Die fehlenden heissen Sommer sind aber das größere Problem. Wenn in der Heimat der Lotosblumen (kontinentales Asien, Nordamerika) die warme Jahreszeit kommt, dann bildet sich über dem Festland ein Hochdruckgebiet und steht da bombenfest bis zum Herbst. Als Folge davon ist der Sommer dort sehr beständig. Unser Wetter dagegen entsteht draussen auf dem Atlantik. Bis Mai wird es zunehmend wärmer bei uns. Dann kommt Mitte Mai der Moment wo sich der Atlantik so sehr erwärmt hat, dass immer mehr Wasser verdunstet und sich riesige Wolkenmassen zusammenballen. Die werden vom Westwind auf den Kontinent verfrachet und regnen hier ab. Der Meteorologe bezeichnet sowas als Monsunwelle, wir sagen im Mai 'Eisheilige' dazu. Als Folge davon sinken bei uns die Temperaturen in den Keller, vor allem das Wasser im Teich wird kalt wenn es eisig hinein regnet. Bis der Teich wieder vernünftige Temperaturen erreicht hat, ist es Mitte Juni. Aber da ist es auf dem Atlantik auch schon wieder so warm, dass die zweite Monsunwelle heranrauscht, diesmal 'Schafskälte' genannt. Wieder regnet es eisig in den Teich, wieder sind die Temperaturen im Keller. Ende Juni entscheidet dann das Azorenhoch wie der Sommer weitergeht. Je nach Lage des Azorenhochs werden die folgenden Monsunwellen um uns herum geleitet oder sie treffen uns voll. Vielleicht erinnert ihr euch dass es früher im Wetterbericht immer hieß 'ein Keil des Azorenhochs erstreckt sich bis ... '. Haben wir Glück, beschert uns das Azorenhoch richtiges Sommerwetter ab Ende Juni. Haben wir ganz viel Glück, dann bleibt das Azorenhoch bis in den September hinein in seiner Position. Sobald es sich verlagert kommen aber wieder die Regenwolken zu uns durch. Schöne Sommer auch in regnerischen Jahren haben dann nur die Gebiete, die im Regenschatten eines Gebirges liegen - bei uns sind das meistens Weinbauregionen. 

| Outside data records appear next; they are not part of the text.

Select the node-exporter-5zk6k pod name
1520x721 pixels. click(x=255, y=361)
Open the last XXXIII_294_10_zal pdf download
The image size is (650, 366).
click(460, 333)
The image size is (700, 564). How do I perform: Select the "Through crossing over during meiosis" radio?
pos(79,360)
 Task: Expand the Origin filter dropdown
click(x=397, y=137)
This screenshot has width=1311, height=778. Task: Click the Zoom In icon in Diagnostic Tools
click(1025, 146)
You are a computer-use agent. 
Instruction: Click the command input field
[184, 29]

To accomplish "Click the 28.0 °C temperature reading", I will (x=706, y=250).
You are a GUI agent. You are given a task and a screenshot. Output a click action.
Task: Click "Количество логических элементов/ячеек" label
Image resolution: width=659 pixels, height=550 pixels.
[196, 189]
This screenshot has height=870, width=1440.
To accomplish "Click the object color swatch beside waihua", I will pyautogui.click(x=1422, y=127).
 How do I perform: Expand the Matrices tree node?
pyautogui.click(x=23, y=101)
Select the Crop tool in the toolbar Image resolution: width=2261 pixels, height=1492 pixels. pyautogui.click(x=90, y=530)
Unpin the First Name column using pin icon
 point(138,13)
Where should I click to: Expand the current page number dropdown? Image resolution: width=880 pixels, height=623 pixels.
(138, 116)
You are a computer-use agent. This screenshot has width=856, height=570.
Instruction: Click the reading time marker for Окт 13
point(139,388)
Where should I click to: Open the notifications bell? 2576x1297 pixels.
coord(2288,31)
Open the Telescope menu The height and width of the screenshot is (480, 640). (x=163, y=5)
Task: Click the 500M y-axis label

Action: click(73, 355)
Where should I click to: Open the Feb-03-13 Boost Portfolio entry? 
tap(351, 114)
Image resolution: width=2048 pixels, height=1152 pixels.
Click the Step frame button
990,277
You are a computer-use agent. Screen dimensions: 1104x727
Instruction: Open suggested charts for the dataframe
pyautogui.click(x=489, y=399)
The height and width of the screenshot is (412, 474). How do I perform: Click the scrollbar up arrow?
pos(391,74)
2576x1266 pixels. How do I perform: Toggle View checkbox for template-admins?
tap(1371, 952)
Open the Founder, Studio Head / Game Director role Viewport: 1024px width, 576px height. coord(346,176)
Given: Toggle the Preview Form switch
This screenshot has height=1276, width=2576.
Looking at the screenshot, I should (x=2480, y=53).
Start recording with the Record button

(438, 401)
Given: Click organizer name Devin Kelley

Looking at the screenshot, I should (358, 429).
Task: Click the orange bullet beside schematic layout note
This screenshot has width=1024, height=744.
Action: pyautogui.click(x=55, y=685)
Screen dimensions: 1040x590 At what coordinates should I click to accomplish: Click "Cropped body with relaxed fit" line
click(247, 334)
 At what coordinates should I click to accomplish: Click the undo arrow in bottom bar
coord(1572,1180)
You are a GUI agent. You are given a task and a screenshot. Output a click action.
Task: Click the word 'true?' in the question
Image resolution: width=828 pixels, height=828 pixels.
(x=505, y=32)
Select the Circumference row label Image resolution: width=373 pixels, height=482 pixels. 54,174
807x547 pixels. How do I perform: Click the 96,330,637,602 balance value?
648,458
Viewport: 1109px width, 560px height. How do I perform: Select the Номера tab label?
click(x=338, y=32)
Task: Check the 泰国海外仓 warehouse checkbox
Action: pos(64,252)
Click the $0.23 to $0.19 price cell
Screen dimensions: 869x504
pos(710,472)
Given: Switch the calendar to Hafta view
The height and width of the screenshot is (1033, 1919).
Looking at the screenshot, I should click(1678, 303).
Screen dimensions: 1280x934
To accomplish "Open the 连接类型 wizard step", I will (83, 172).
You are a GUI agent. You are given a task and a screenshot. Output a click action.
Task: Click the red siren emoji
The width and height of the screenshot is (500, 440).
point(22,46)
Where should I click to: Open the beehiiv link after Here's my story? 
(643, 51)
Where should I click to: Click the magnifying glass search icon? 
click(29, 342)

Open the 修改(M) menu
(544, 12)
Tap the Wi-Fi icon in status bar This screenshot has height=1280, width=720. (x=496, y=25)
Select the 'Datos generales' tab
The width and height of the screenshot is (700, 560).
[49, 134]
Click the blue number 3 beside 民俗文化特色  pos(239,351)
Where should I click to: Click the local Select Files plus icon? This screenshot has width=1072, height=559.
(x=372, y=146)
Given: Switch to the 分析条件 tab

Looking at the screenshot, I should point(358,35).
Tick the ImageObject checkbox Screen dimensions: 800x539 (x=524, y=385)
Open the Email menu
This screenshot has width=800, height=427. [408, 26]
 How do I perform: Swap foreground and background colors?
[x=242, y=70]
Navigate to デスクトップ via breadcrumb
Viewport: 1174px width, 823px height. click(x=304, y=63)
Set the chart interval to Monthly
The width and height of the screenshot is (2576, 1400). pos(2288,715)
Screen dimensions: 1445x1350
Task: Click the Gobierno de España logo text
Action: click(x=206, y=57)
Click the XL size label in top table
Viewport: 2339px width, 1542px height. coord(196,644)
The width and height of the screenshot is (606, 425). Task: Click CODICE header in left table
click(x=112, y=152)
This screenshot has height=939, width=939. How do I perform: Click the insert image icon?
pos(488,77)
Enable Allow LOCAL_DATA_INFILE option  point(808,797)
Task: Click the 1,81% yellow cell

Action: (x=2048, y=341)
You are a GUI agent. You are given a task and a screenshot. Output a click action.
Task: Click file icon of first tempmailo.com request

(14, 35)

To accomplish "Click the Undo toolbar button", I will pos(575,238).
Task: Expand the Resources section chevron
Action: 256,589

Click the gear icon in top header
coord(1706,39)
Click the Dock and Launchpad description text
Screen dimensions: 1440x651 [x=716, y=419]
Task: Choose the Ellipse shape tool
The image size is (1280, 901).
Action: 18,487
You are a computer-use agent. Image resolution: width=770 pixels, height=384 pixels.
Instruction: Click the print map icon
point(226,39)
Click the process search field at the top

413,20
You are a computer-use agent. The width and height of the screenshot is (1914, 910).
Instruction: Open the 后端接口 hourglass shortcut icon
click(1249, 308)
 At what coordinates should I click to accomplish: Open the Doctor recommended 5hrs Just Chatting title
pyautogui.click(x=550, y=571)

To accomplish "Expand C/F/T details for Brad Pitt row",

Lotos im Teich muss alle diese Wetterschwankungen mitmachen. Ideale Wachstumsbedingungen hat er (außerhalb der Weinbaugebiete) also nur in guten Jahren ab Ende Juni. Da er eine bestimmte Zahl Sonnenstunden braucht um zum blühen zu kommen, klappt es nicht jedes Jahr. Ausser man wendet einen Trick an und hält ihn als Kübelpflanze auf der Terrasse. Die Wassermenge im Kübel ist deutlich geringer als im Teich. Natürlich wird das Wasser im Kübel in Regenperioden auch eiskalt (außer man kann den Lotos unter einen Dachvorsprung stellen), aber andererseits reichen wenige Stunden Sonnenschein aus und das Wasser im Kübel ist wieder mollig warm. Da der Lotos seine Wärmesumme nicht am Stück braucht sondern seine Stunden mit passender Wassertemperatur addiert, kommt er im Kübel viel früher zum Blühen als im Teich. Wer Wintergarten oder Tomatenhaus hat kann noch ein übriges tun und den Lotos von April bis nach den Eisheiligen dort aufstellen und ihm zusätzliche sechs Wochen Sommer verpassen. Wir haben die ersten Blüten meistens schon in der zweiten Maihälfte.

Im Teich (bzw. in unserer Pflanzenkläranlage) überlebt der Lotos bei uns auch. Es ist nicht warm hier, wir liegen auf 500 m über NN und der Frühling kommt spät. Blüten beim frei ausgepflanzten Lotos sind daher bei uns selten. Im Kübel dagegen blühen sie hier üppig. 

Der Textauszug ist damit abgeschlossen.